We decided that today we’d try walking up to Skandashram barefoot. That’s the traditional way to ascend to this holy spot, and many (even most) people do it that way. Alan had walked up barefoot many times in the 1970s, but on this visit, we’ve been wearing sandals or shoes everywhere except in the ashram or in temples. So this was going to be an interesting experiment.
Skandashram and the ascent to it
There are two main caves on Annamalai (or Arunachala) where Ramana lived during the years after he left the precincts of Annamalaiyar temple. He lived in Virupaksha cave, located just below Skandashram, for the longest period, about 17 years (1899 to 1916). Then, as his mother and others joined him, attracted by the power of his meditation and wisdom, Ramana and the small group around him moved up the hill to a cave where there was a good water supply.
As T.M.P. Mahadevan notes in his book, The Sage of Arunachala, the move to the larger cave (and the creation of Skandashram) was really the beginning of a Ramana ashram. The small group of devotees around Ramana lived on food offered by visitors and others devoted to Ramana. As the group grew, the need to cook regularly for devotees and visitors drove the need for more water and more space for a kitchen. The devotees built a small building around the Skandashram cave, with a separate room for Ramana’s mother, to accommodate these human needs (and also, by the way, to share food with the animals who were also companions to Ramana and the early ashramites).
Walking up the hill to Skandashram (and then down a short stretch to Virupaksha cave) is one of the holy activities that ashram visitors engage in. It’s a short walk of just 1.4 kilometers, or eight-tenths of a mile, but it’s quite steep in places. The path is laid closely with stones, and the route has been carefully reforested (along with the rest of the mountain) for the past several decades. So what used to be a hot, unshaded walk up a rather bare mountain is now a lushly forested walk, filled with birdsong, butterflies flittering past, and plenty of other interesting insect life. Dogs trot up and down, monkeys appear regularly, and various people also plant themselves along the way. There’s a one-armed man who regularly sweeps the path, then asks for alms; others who simply ask for alms; an older lady who sells bananas and water; a man near the top who sells lime soda (lime juice mixed with soda water and your choice of salt, sugar or both); and several stone carvers selling beautiful little statues and pendants.

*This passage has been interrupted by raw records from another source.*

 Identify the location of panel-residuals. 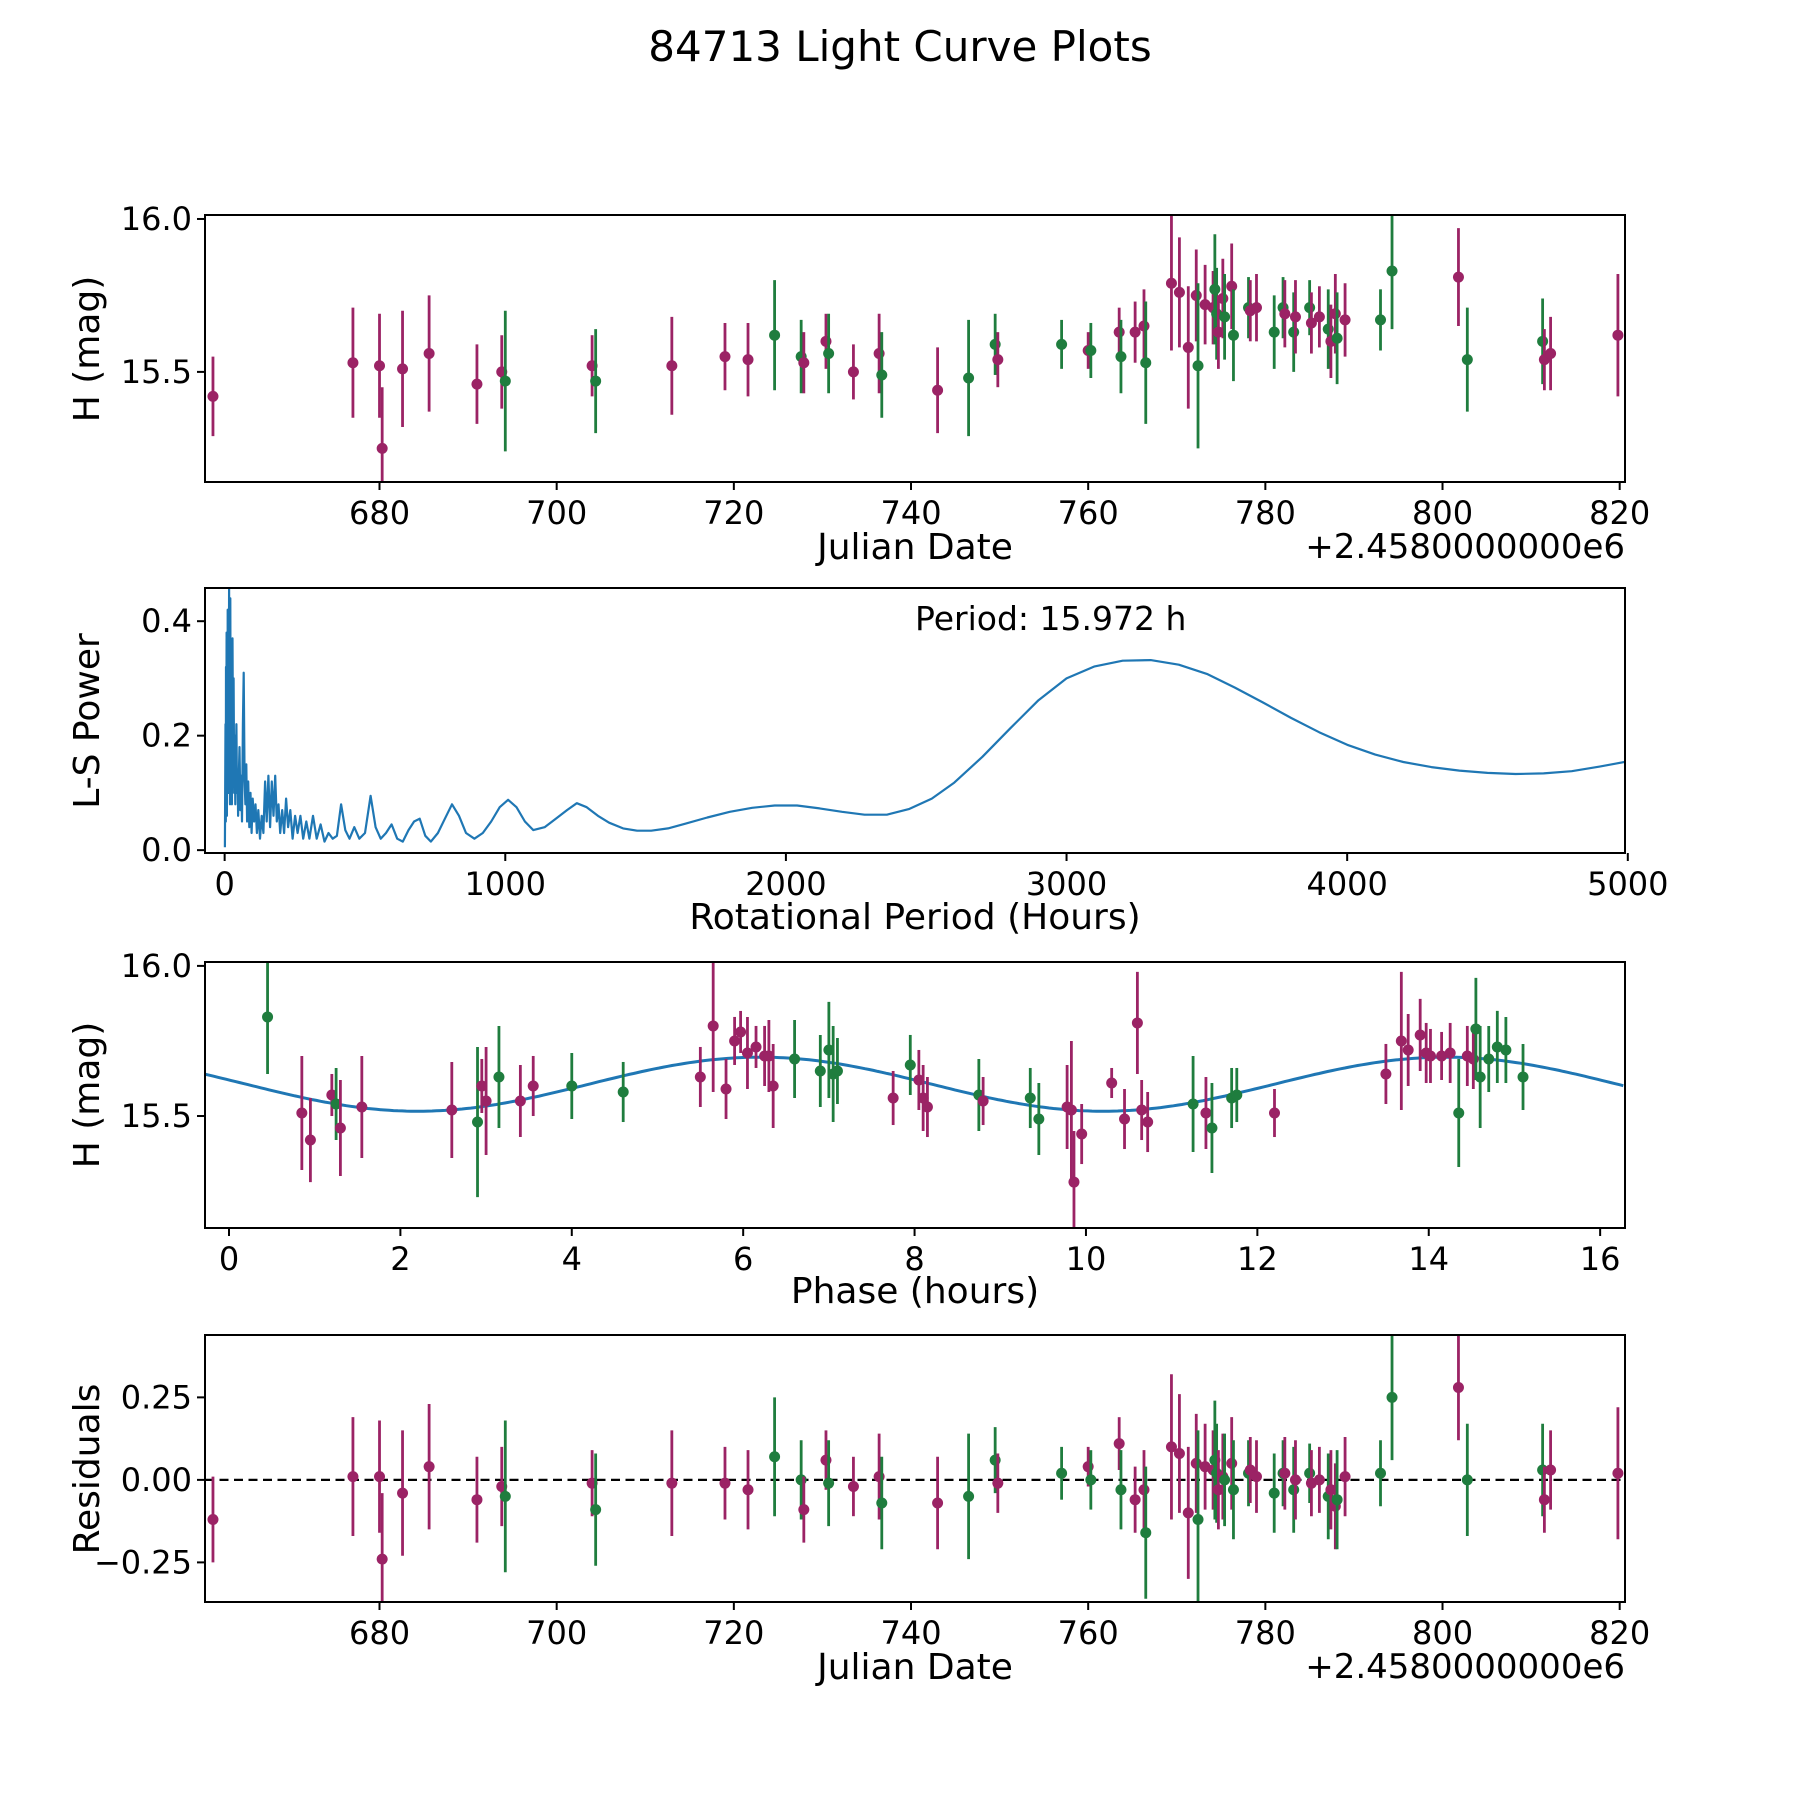
(915, 1468).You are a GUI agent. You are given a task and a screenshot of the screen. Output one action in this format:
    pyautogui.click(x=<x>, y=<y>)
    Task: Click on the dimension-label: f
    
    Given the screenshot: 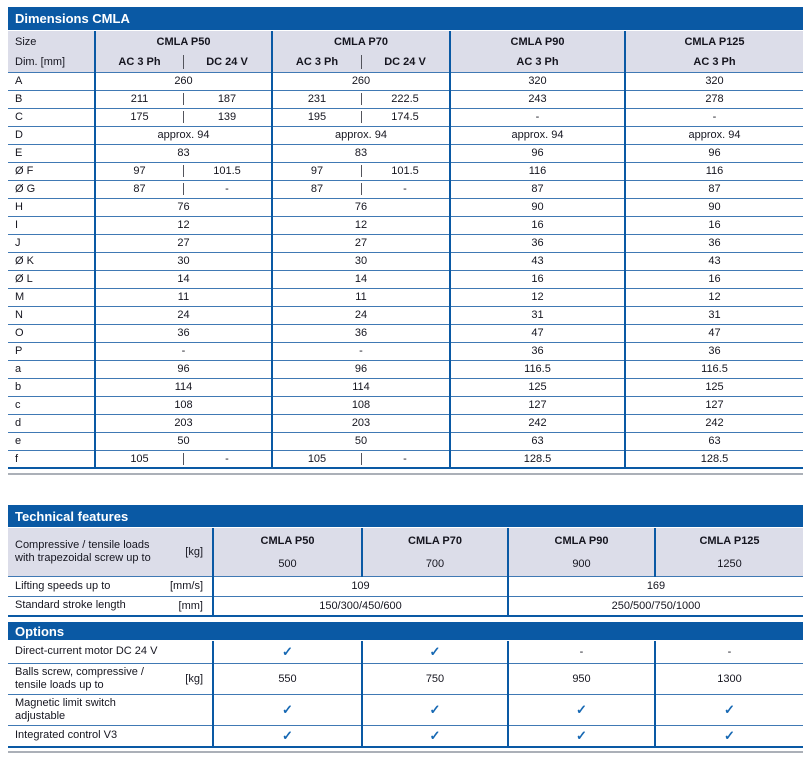 What is the action you would take?
    pyautogui.click(x=17, y=458)
    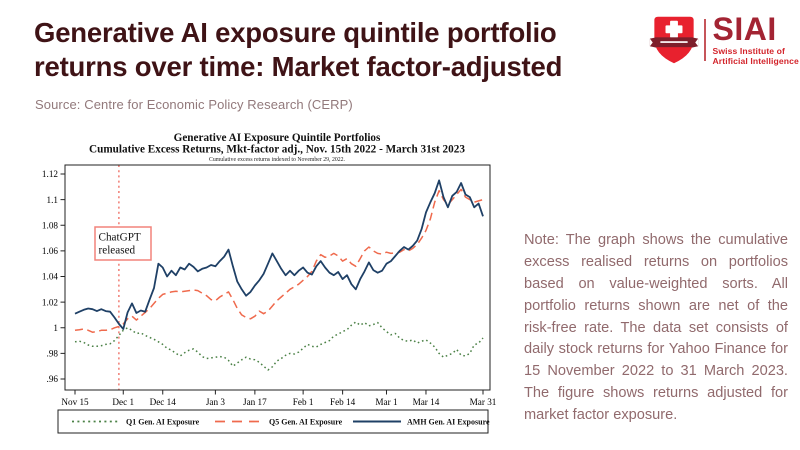 The image size is (800, 450). I want to click on event-label-box, so click(123, 244).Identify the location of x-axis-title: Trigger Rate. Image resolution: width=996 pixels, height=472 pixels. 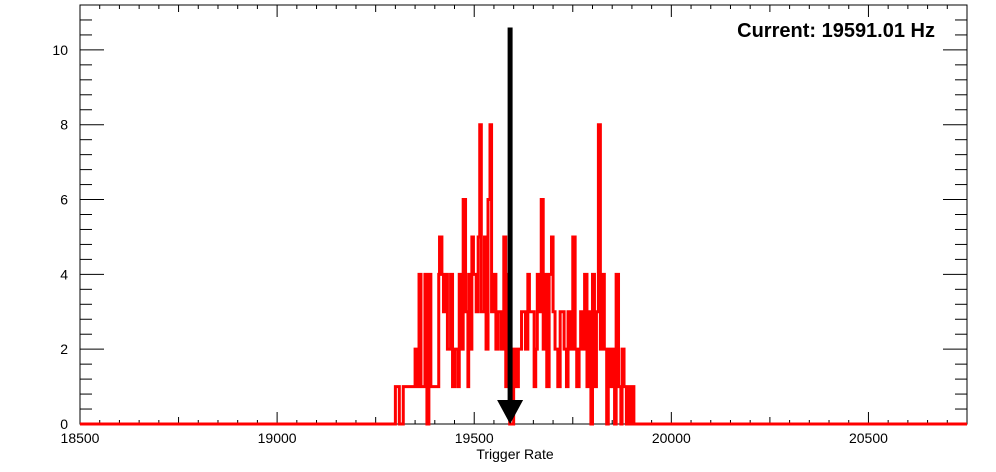
(515, 454).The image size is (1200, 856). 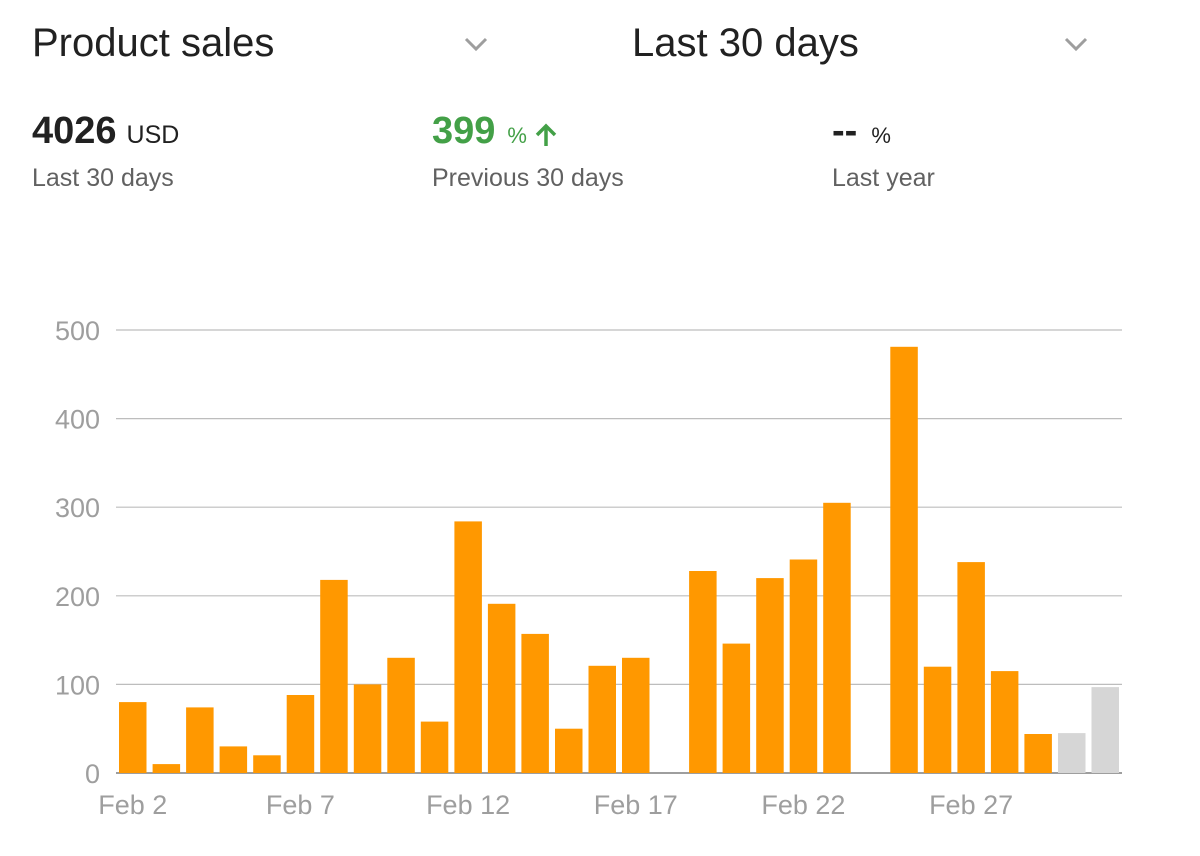 I want to click on x-axis-labels: Feb 2 Feb 7 Feb 12 Feb 17 Feb 22 Feb 27, so click(x=556, y=805).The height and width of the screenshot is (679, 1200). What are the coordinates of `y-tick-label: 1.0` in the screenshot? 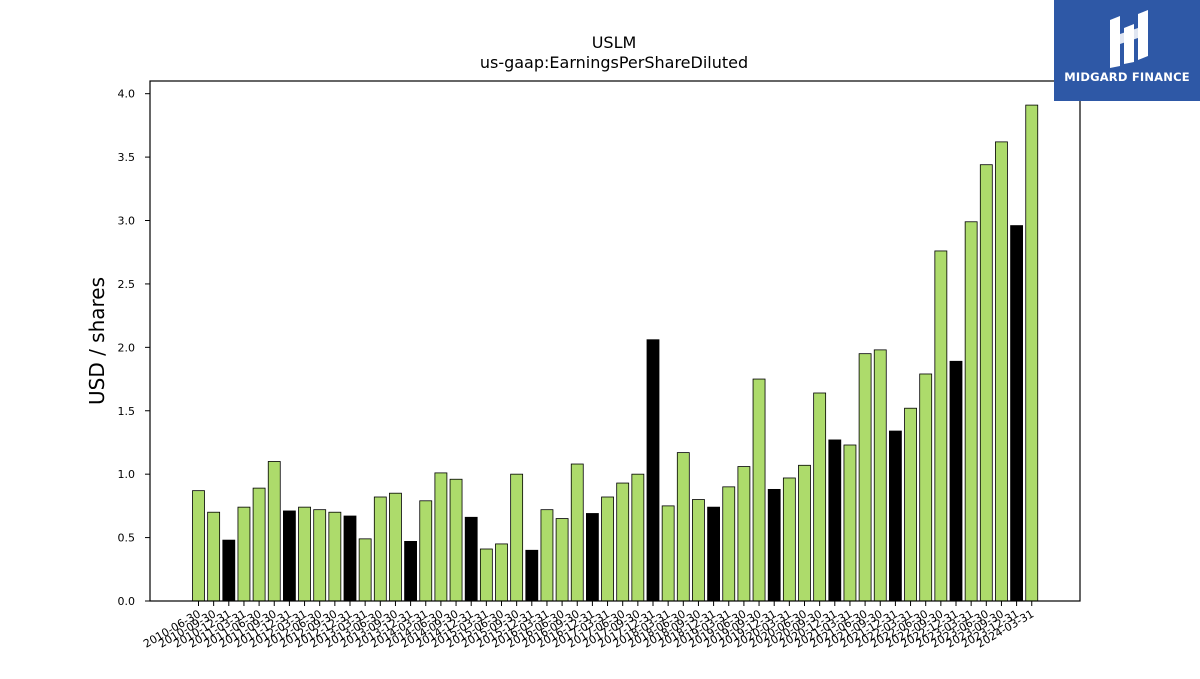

During our walks up to Skandashram, I haven’t taken any photos of the actual ashram building itself, so I’ve included at the top of this post a photo from Living in the Embrace of Arunachala, a lovely blog by Richard Clarke. You might want to read his post on walking to Skandashram, which includes photos he took every step of the way. It’s interesting to note that photos of this walk, which took place nine years ago, show much less dense growth than we experience now. It’s amazing how well the plants have grown, even though Tamil Nadu has experienced some drought during these years. This year, however, the drought broke with a vengeance, filling all the tanks and reservoirs in Tiruvannamalai and its environs (and there’s flooding in other regions of South India). Below you can see full irrigation lakes in this view of the Annamalaiyar temple and surrounding town. This shot was taken from a wide rock you reach just before you get to Skandashram. Everyone stops there, including the monkeys.
Our barefoot walk
We started early, about 7:30 AM, following our usual hour of meditation in the old hall at the ashram, followed by a quick breakfast. Normally the walk up takes us about 45 minutes. It’s steep, and we enjoy stopping to look at all the views. Today, it took an hour.
I noticed a few things immediately. First, we didn’t talk, because we were both concentrating on stepping from stone to stone to avoid the more painful grit between the stones. And we each began to set our own individual pace, more so than when our feet are shod.
The not-talking let me hear many things. I always enjoy the layered sounds of birds, insects and wind, but this morning was quite different. I realized that my sandals, lightweight as they are, add a layer of sound. The sandals make quite a lot of sound, actually – the brushing of grit across stone, and now and then the soft thunk of a sandal sole on stone. Today my feet, stepping carefully from stone to stone, made no sound at all. The silence of my feet seemed miraculous in itself, and all the other sounds seemed to expand, layer by layer, until I was immersed in an ever-changing sea of sound.
The other change was in the rhythm of my walk. I tend to vary my pace a lot, going slowly downhill, medium on the flat and then accelerating on the uphill, leaning forward into the incline. Today I took the uphill at the same pace as the flat: careful and deliberate. Step to step, stone to stone; I entered a kind of visual tunnel. And with the sea of sound surrounding me, I experienced the walk in an entirely different way.
I hear many of the walkers on this path reciting mantra under their breath as they go. My new walking pace seemed to generate a mantra of its own.
How our feet felt
In a word – good. Both of us felt our feet benefited from the extra flexing and exercise that barefoot walking provided. We were fortunate (or maybe just careful) not to get stabbed by thorns or any stray bits of glass near the beginning of the path. The finer grit that is normally so bothersome was not too bad. We agreed we’ll do this again in a day or two.